TASK DIRECTIONS:
Copy the data exactly.

*** MATERIAL PROVIDED

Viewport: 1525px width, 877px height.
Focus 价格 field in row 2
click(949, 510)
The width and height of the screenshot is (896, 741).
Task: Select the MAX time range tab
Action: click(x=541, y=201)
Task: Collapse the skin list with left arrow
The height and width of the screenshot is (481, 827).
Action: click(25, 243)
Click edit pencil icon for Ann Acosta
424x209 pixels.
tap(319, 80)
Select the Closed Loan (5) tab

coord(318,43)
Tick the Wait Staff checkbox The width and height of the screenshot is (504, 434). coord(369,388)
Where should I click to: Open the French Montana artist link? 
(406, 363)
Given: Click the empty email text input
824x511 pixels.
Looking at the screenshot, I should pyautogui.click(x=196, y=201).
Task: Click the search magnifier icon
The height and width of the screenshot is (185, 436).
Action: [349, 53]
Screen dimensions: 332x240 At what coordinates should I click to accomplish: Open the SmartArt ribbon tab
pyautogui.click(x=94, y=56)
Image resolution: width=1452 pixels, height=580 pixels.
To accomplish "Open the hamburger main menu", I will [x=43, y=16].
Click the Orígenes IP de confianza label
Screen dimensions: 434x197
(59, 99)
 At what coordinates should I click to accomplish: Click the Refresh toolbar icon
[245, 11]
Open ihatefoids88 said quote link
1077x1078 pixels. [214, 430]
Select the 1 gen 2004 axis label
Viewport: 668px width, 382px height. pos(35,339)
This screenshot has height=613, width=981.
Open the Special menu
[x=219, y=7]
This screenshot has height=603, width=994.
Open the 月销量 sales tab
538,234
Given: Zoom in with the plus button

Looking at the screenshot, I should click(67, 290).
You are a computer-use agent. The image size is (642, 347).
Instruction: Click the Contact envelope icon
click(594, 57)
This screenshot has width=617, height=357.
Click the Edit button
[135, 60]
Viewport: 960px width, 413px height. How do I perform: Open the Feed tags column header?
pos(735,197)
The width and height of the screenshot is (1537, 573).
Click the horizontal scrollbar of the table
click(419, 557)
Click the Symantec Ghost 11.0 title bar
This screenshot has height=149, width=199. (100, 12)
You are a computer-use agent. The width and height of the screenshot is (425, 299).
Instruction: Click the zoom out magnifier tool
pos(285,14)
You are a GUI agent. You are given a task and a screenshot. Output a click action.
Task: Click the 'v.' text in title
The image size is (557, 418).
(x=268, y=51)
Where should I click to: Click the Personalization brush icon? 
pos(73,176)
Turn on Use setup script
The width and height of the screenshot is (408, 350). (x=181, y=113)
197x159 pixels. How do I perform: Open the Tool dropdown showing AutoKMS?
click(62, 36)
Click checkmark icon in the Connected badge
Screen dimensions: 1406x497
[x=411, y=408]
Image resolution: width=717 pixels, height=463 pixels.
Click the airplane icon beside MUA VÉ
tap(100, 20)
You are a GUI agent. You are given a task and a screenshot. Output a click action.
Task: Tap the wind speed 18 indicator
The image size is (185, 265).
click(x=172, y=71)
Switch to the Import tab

******

SOLUTION TO THIS PROBLEM:
Viewport: 1525px width, 877px height.
Focus 价格 field in row 2
click(949, 510)
The width and height of the screenshot is (896, 741).
Task: Select the MAX time range tab
Action: click(x=541, y=201)
Task: Collapse the skin list with left arrow
The height and width of the screenshot is (481, 827).
Action: click(25, 243)
Click edit pencil icon for Ann Acosta
424x209 pixels.
tap(319, 80)
Select the Closed Loan (5) tab

coord(318,43)
Tick the Wait Staff checkbox The width and height of the screenshot is (504, 434). coord(369,388)
Where should I click to: Open the French Montana artist link? 
(406, 363)
Given: Click the empty email text input
824x511 pixels.
Looking at the screenshot, I should pyautogui.click(x=196, y=201).
Task: Click the search magnifier icon
The height and width of the screenshot is (185, 436).
Action: [349, 53]
Screen dimensions: 332x240 At what coordinates should I click to accomplish: Open the SmartArt ribbon tab
pyautogui.click(x=94, y=56)
Image resolution: width=1452 pixels, height=580 pixels.
To accomplish "Open the hamburger main menu", I will [x=43, y=16].
Click the Orígenes IP de confianza label
Screen dimensions: 434x197
(59, 99)
 At what coordinates should I click to accomplish: Click the Refresh toolbar icon
[245, 11]
Open ihatefoids88 said quote link
1077x1078 pixels. [214, 430]
Select the 1 gen 2004 axis label
Viewport: 668px width, 382px height. pos(35,339)
This screenshot has height=613, width=981.
Open the Special menu
[x=219, y=7]
This screenshot has height=603, width=994.
Open the 月销量 sales tab
538,234
Given: Zoom in with the plus button

Looking at the screenshot, I should click(67, 290).
You are a computer-use agent. The image size is (642, 347).
Instruction: Click the Contact envelope icon
click(594, 57)
This screenshot has width=617, height=357.
Click the Edit button
[135, 60]
Viewport: 960px width, 413px height. How do I perform: Open the Feed tags column header?
pos(735,197)
The width and height of the screenshot is (1537, 573).
Click the horizontal scrollbar of the table
click(419, 557)
Click the Symantec Ghost 11.0 title bar
This screenshot has height=149, width=199. (100, 12)
You are a computer-use agent. The width and height of the screenshot is (425, 299).
Instruction: Click the zoom out magnifier tool
pos(285,14)
You are a GUI agent. You are given a task and a screenshot. Output a click action.
Task: Click the 'v.' text in title
The image size is (557, 418).
(x=268, y=51)
Where should I click to: Click the Personalization brush icon? 
pos(73,176)
Turn on Use setup script
The width and height of the screenshot is (408, 350). (x=181, y=113)
197x159 pixels. How do I perform: Open the Tool dropdown showing AutoKMS?
click(62, 36)
Click checkmark icon in the Connected badge
Screen dimensions: 1406x497
[x=411, y=408]
Image resolution: width=717 pixels, height=463 pixels.
Click the airplane icon beside MUA VÉ
tap(100, 20)
You are a GUI agent. You are given a task and a screenshot. Output a click action.
Task: Tap the wind speed 18 indicator
The image size is (185, 265).
click(x=172, y=71)
Switch to the Import tab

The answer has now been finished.